While part of the drop in PTSD may simply be that wars are less lethal — in a decade of war in Iraq, fewer than 5,000 American troops were killed, compared with more than 55,000 over a similar period in Vietnam — McNally thinks that new efforts by the Army to tackle the disorder sooner, and ensure soldiers receive better treatment, may be yielding results.

The suggestion that 30 percent of troops might develop PTSD was based on the findings of the National Vietnam Veterans Readjustment Study (NVVRS), completed in 1990, which found that 30.9 percent of Vietnam veterans showed symptoms of the PTSD. While later analyses brought that number down, the findings served to galvanize Army efforts to address the risk of soldiers developing the condition, McNally said.

“It’s important to remember that simply being deployed carries a great deal of stress,” McNally said. “Soldiers miss their family, and those who stay at home essentially become a one-parent family. Difficulties with children, or school, or making ends meet — there are all kinds of stressors that have to do with separating families, let alone having one member in a war zone. Fortunately, the military has taken steps to help soldiers cope with these stressors in addition to the traumatic combat stressors that can produce PTSD.”

Those steps include the Comprehensive Soldier Fitness (CSF) program and Battlemind training, programs created, respectively, to help soldiers reduce their risk for PTSD before being deployed, and to treat those at risk of developing it after they return.

“It’s not therapy per se, but a preventive intervention to help people put their experiences in perspective,” McNally said of the Battlemind training. “For example, it encourages soldiers to use the sort of emotional bonding that happens within units to reconnect with their families, and to see symptoms like hypervigilance not as symptoms of a mental disorder, but as something they need to adjust when they come home. It helps people realize that those things are part of the normal re-adjustment process.”
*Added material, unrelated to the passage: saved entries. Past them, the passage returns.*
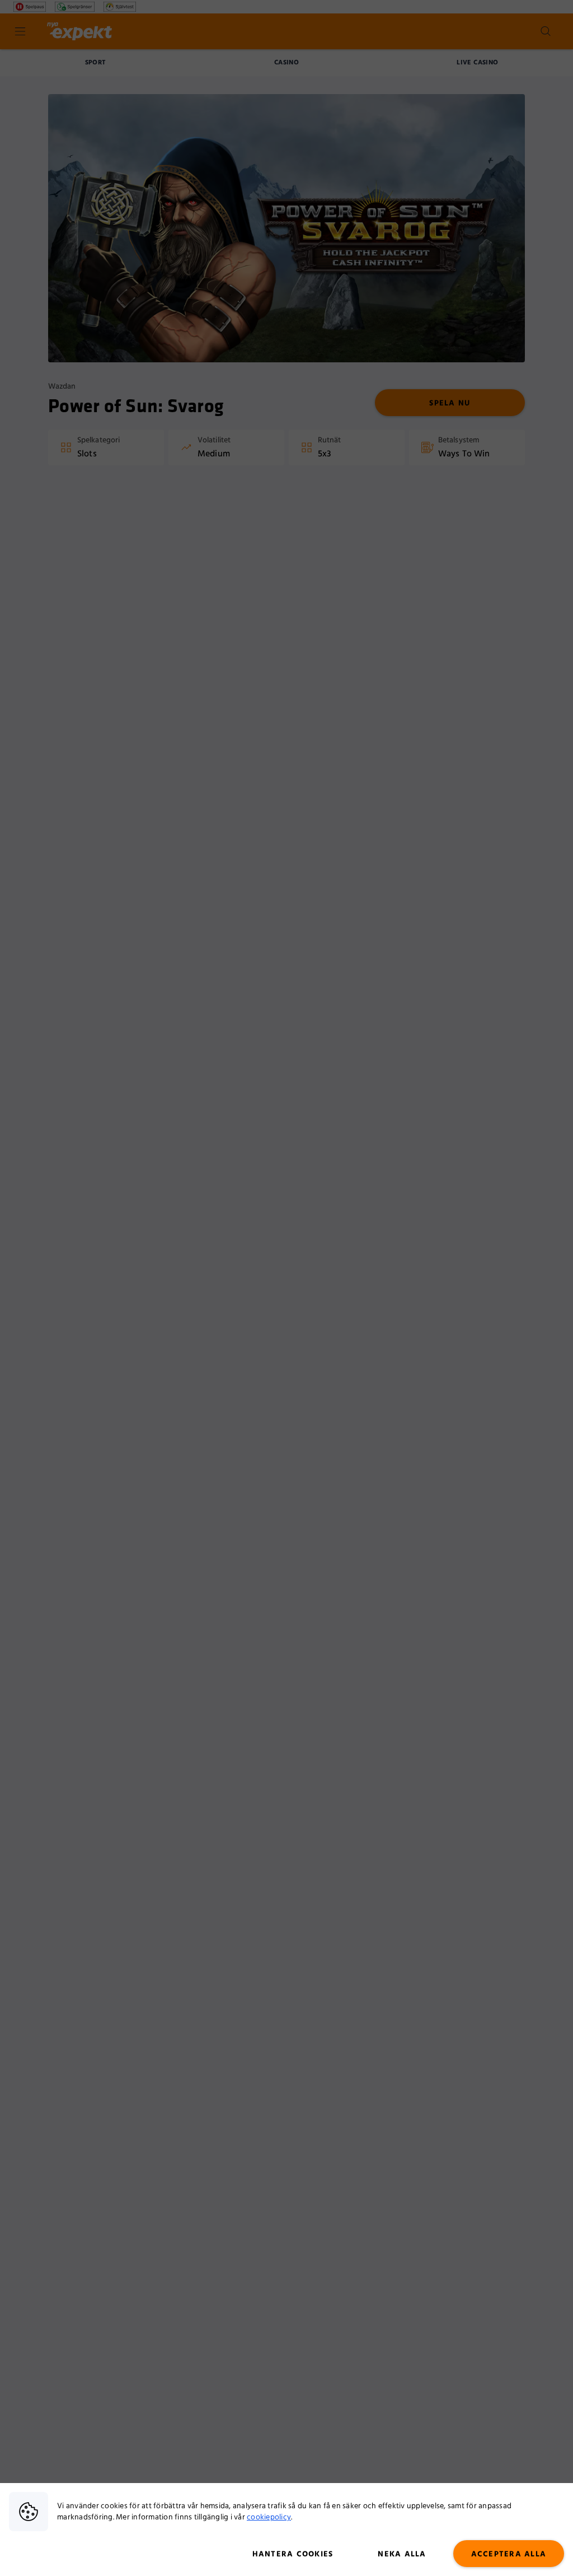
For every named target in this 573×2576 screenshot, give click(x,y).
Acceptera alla (509, 2554)
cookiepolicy (269, 2517)
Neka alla (402, 2554)
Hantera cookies (293, 2554)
The results of random trials show that, four months after returning home, soldiers who underwent Battlemind training had fewer symptoms of PTSD and depression than did those who underwent the Army’s standard postdeployment program. Such trials have been conducted with CSF, so it remains unclear what impact, if any, it has on the incidence of PTSD.

Despite such efforts, PTSD remains a serious issue among veterans and their families. Treatments developed in the past 20 years — including prolonged exposure and cognitive processing therapy — improve the chances of recovery.

“These treatments weren’t available to veterans of the Vietnam War – they were only developed in the 1990s – and the evidence shows that the longer you have PTSD, the more likely it is that other problems will accumulate,” said McNally. “The earlier we can get people into treatment, the quicker we can help them get their lives back together.”